RECORDS PROVIDED
######

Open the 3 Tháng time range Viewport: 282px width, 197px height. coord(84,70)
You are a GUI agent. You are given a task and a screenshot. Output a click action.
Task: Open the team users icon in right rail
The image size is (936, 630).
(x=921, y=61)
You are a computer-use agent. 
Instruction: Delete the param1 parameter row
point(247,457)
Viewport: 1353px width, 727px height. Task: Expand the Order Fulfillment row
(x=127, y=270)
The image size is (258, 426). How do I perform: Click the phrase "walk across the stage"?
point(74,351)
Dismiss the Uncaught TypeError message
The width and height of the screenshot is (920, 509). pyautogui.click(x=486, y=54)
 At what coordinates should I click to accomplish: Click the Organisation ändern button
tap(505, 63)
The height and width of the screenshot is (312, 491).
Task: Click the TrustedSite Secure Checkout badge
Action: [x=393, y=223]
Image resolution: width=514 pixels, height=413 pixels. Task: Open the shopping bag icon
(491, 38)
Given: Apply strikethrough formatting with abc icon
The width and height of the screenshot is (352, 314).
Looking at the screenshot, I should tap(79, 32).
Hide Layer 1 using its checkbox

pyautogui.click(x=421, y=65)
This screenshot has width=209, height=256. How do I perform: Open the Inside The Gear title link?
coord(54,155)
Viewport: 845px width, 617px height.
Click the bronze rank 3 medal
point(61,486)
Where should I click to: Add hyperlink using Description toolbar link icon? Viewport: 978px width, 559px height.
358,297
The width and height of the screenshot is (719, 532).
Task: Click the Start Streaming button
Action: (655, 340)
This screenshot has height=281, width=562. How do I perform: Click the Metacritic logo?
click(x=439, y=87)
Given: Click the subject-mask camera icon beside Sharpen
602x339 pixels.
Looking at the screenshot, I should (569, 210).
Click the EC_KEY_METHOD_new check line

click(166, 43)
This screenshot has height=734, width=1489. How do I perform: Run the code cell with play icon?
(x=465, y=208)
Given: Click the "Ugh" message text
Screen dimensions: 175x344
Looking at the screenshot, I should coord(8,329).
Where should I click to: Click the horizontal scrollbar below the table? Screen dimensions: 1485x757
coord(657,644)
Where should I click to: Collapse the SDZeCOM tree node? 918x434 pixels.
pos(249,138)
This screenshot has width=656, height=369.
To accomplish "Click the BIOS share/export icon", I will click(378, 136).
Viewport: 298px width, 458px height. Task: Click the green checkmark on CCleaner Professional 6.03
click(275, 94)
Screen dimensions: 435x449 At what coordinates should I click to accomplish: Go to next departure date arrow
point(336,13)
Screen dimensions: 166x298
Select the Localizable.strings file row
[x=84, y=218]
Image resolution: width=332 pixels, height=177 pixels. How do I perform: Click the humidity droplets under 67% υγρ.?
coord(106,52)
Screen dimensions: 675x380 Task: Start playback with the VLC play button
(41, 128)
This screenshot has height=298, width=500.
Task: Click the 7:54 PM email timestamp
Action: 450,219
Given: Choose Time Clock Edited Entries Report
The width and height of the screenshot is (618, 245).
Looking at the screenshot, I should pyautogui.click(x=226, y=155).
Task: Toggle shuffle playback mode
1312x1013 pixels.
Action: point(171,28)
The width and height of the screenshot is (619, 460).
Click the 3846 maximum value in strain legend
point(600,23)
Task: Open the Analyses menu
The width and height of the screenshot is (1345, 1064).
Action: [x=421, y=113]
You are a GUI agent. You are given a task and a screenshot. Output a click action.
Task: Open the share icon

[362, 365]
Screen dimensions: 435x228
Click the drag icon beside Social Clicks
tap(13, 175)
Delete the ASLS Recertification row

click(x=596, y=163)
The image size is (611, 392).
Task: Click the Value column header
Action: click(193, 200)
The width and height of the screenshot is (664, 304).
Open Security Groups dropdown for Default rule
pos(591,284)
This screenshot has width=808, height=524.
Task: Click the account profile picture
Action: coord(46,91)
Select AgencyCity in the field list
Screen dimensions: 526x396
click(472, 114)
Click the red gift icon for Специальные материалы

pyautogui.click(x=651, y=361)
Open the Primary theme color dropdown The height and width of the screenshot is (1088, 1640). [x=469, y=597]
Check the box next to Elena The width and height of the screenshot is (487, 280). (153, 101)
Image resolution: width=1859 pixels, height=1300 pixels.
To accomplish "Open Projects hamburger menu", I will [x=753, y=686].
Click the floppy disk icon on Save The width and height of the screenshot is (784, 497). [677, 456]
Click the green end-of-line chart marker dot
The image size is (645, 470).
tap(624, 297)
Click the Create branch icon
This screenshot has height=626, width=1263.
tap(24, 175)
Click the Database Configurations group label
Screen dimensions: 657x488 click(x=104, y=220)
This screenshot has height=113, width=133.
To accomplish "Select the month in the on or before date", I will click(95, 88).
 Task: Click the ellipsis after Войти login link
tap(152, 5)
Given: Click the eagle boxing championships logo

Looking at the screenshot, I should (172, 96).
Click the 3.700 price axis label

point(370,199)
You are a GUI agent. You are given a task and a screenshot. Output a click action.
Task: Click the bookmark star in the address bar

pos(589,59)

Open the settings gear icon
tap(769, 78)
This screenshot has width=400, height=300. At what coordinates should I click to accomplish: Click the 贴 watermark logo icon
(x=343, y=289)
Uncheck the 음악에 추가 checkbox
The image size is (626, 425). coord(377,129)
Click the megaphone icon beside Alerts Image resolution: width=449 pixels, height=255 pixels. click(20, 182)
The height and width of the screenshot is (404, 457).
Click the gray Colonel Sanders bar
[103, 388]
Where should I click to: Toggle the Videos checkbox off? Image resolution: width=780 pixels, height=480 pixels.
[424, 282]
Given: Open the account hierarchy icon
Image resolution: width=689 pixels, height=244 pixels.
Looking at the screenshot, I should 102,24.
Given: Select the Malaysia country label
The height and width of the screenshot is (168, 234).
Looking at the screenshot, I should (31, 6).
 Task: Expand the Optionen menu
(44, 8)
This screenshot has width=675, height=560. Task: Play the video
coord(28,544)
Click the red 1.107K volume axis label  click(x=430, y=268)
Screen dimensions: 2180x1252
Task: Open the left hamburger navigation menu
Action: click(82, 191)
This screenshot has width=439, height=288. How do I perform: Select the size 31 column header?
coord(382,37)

######

PROBLEM
Arrange every line of the material above as a Markdown table with the columns "Row" and "Line". Number the rows in order and leave out blank lines.

OUTPUT
| Row | Line |
|---|---|
| 1 | Open the 3 Tháng time range Viewport: 282px width, 197px height. coord(84,70) |
| 2 | You are a GUI agent. You are given a task and a screenshot. Output a click action. |
| 3 | Task: Open the team users icon in right rail |
| 4 | The image size is (936, 630). |
| 5 | (x=921, y=61) |
| 6 | You are a computer-use agent.  |
| 7 | Instruction: Delete the param1 parameter row |
| 8 | point(247,457) |
| 9 | Viewport: 1353px width, 727px height. Task: Expand the Order Fulfillment row |
| 10 | (x=127, y=270) |
| 11 | The image size is (258, 426). How do I perform: Click the phrase "walk across the stage"? |
| 12 | point(74,351) |
| 13 | Dismiss the Uncaught TypeError message |
| 14 | The width and height of the screenshot is (920, 509). pyautogui.click(x=486, y=54) |
| 15 |  At what coordinates should I click to accomplish: Click the Organisation ändern button |
| 16 | tap(505, 63) |
| 17 | The height and width of the screenshot is (312, 491). |
| 18 | Task: Click the TrustedSite Secure Checkout badge |
| 19 | Action: [x=393, y=223] |
| 20 | Image resolution: width=514 pixels, height=413 pixels. Task: Open the shopping bag icon |
| 21 | (491, 38) |
| 22 | Given: Apply strikethrough formatting with abc icon |
| 23 | The width and height of the screenshot is (352, 314). |
| 24 | Looking at the screenshot, I should tap(79, 32). |
| 25 | Hide Layer 1 using its checkbox |
| 26 | pyautogui.click(x=421, y=65) |
| 27 | This screenshot has width=209, height=256. How do I perform: Open the Inside The Gear title link? |
| 28 | coord(54,155) |
| 29 | Viewport: 845px width, 617px height. |
| 30 | Click the bronze rank 3 medal |
| 31 | point(61,486) |
| 32 | Where should I click to: Add hyperlink using Description toolbar link icon? Viewport: 978px width, 559px height. |
| 33 | 358,297 |
| 34 | The width and height of the screenshot is (719, 532). |
| 35 | Task: Click the Start Streaming button |
| 36 | Action: (655, 340) |
| 37 | This screenshot has height=281, width=562. How do I perform: Click the Metacritic logo? |
| 38 | click(x=439, y=87) |
| 39 | Given: Click the subject-mask camera icon beside Sharpen |
| 40 | 602x339 pixels. |
| 41 | Looking at the screenshot, I should (569, 210). |
| 42 | Click the EC_KEY_METHOD_new check line |
| 43 | click(166, 43) |
| 44 | This screenshot has height=734, width=1489. How do I perform: Run the code cell with play icon? |
| 45 | (x=465, y=208) |
| 46 | Given: Click the "Ugh" message text |
| 47 | Screen dimensions: 175x344 |
| 48 | Looking at the screenshot, I should coord(8,329). |
| 49 | Where should I click to: Click the horizontal scrollbar below the table? Screen dimensions: 1485x757 |
| 50 | coord(657,644) |
| 51 | Where should I click to: Collapse the SDZeCOM tree node? 918x434 pixels. |
| 52 | pos(249,138) |
| 53 | This screenshot has width=656, height=369. |
| 54 | To accomplish "Click the BIOS share/export icon", I will click(378, 136). |
| 55 | Viewport: 298px width, 458px height. Task: Click the green checkmark on CCleaner Professional 6.03 |
| 56 | click(275, 94) |
| 57 | Screen dimensions: 435x449 At what coordinates should I click to accomplish: Go to next departure date arrow |
| 58 | point(336,13) |
| 59 | Screen dimensions: 166x298 |
| 60 | Select the Localizable.strings file row |
| 61 | [x=84, y=218] |
| 62 | Image resolution: width=332 pixels, height=177 pixels. How do I perform: Click the humidity droplets under 67% υγρ.? |
| 63 | coord(106,52) |
| 64 | Screen dimensions: 675x380 Task: Start playback with the VLC play button |
| 65 | (41, 128) |
| 66 | This screenshot has height=298, width=500. |
| 67 | Task: Click the 7:54 PM email timestamp |
| 68 | Action: 450,219 |
| 69 | Given: Choose Time Clock Edited Entries Report |
| 70 | The width and height of the screenshot is (618, 245). |
| 71 | Looking at the screenshot, I should pyautogui.click(x=226, y=155). |
| 72 | Task: Toggle shuffle playback mode |
| 73 | 1312x1013 pixels. |
| 74 | Action: point(171,28) |
| 75 | The width and height of the screenshot is (619, 460). |
| 76 | Click the 3846 maximum value in strain legend |
| 77 | point(600,23) |
| 78 | Task: Open the Analyses menu |
| 79 | The width and height of the screenshot is (1345, 1064). |
| 80 | Action: [x=421, y=113] |
| 81 | You are a GUI agent. You are given a task and a screenshot. Output a click action. |
| 82 | Task: Open the share icon |
| 83 | [362, 365] |
| 84 | Screen dimensions: 435x228 |
| 85 | Click the drag icon beside Social Clicks |
| 86 | tap(13, 175) |
| 87 | Delete the ASLS Recertification row |
| 88 | click(x=596, y=163) |
| 89 | The image size is (611, 392). |
| 90 | Task: Click the Value column header |
| 91 | Action: click(193, 200) |
| 92 | The width and height of the screenshot is (664, 304). |
| 93 | Open Security Groups dropdown for Default rule |
| 94 | pos(591,284) |
| 95 | This screenshot has width=808, height=524. |
| 96 | Task: Click the account profile picture |
| 97 | Action: coord(46,91) |
| 98 | Select AgencyCity in the field list |
| 99 | Screen dimensions: 526x396 |
| 100 | click(472, 114) |
| 101 | Click the red gift icon for Специальные материалы |
| 102 | pyautogui.click(x=651, y=361) |
| 103 | Open the Primary theme color dropdown The height and width of the screenshot is (1088, 1640). [x=469, y=597] |
| 104 | Check the box next to Elena The width and height of the screenshot is (487, 280). (153, 101) |
| 105 | Image resolution: width=1859 pixels, height=1300 pixels. |
| 106 | To accomplish "Open Projects hamburger menu", I will [x=753, y=686]. |
| 107 | Click the floppy disk icon on Save The width and height of the screenshot is (784, 497). [677, 456] |
| 108 | Click the green end-of-line chart marker dot |
| 109 | The image size is (645, 470). |
| 110 | tap(624, 297) |
| 111 | Click the Create branch icon |
| 112 | This screenshot has height=626, width=1263. |
| 113 | tap(24, 175) |
| 114 | Click the Database Configurations group label |
| 115 | Screen dimensions: 657x488 click(x=104, y=220) |
| 116 | This screenshot has height=113, width=133. |
| 117 | To accomplish "Select the month in the on or before date", I will click(95, 88). |
| 118 |  Task: Click the ellipsis after Войти login link |
| 119 | tap(152, 5) |
| 120 | Given: Click the eagle boxing championships logo |
| 121 | Looking at the screenshot, I should (172, 96). |
| 122 | Click the 3.700 price axis label |
| 123 | point(370,199) |
| 124 | You are a GUI agent. You are given a task and a screenshot. Output a click action. |
| 125 | Task: Click the bookmark star in the address bar |
| 126 | pos(589,59) |
| 127 | Open the settings gear icon |
| 128 | tap(769, 78) |
| 129 | This screenshot has width=400, height=300. At what coordinates should I click to accomplish: Click the 贴 watermark logo icon |
| 130 | (x=343, y=289) |
| 131 | Uncheck the 음악에 추가 checkbox |
| 132 | The image size is (626, 425). coord(377,129) |
| 133 | Click the megaphone icon beside Alerts Image resolution: width=449 pixels, height=255 pixels. click(20, 182) |
| 134 | The height and width of the screenshot is (404, 457). |
| 135 | Click the gray Colonel Sanders bar |
| 136 | [103, 388] |
| 137 | Where should I click to: Toggle the Videos checkbox off? Image resolution: width=780 pixels, height=480 pixels. |
| 138 | [424, 282] |
| 139 | Given: Open the account hierarchy icon |
| 140 | Image resolution: width=689 pixels, height=244 pixels. |
| 141 | Looking at the screenshot, I should 102,24. |
| 142 | Given: Select the Malaysia country label |
| 143 | The height and width of the screenshot is (168, 234). |
| 144 | Looking at the screenshot, I should (31, 6). |
| 145 |  Task: Expand the Optionen menu |
| 146 | (44, 8) |
| 147 | This screenshot has width=675, height=560. Task: Play the video |
| 148 | coord(28,544) |
| 149 | Click the red 1.107K volume axis label  click(x=430, y=268) |
| 150 | Screen dimensions: 2180x1252 |
| 151 | Task: Open the left hamburger navigation menu |
| 152 | Action: click(82, 191) |
| 153 | This screenshot has width=439, height=288. How do I perform: Select the size 31 column header? |
| 154 | coord(382,37) |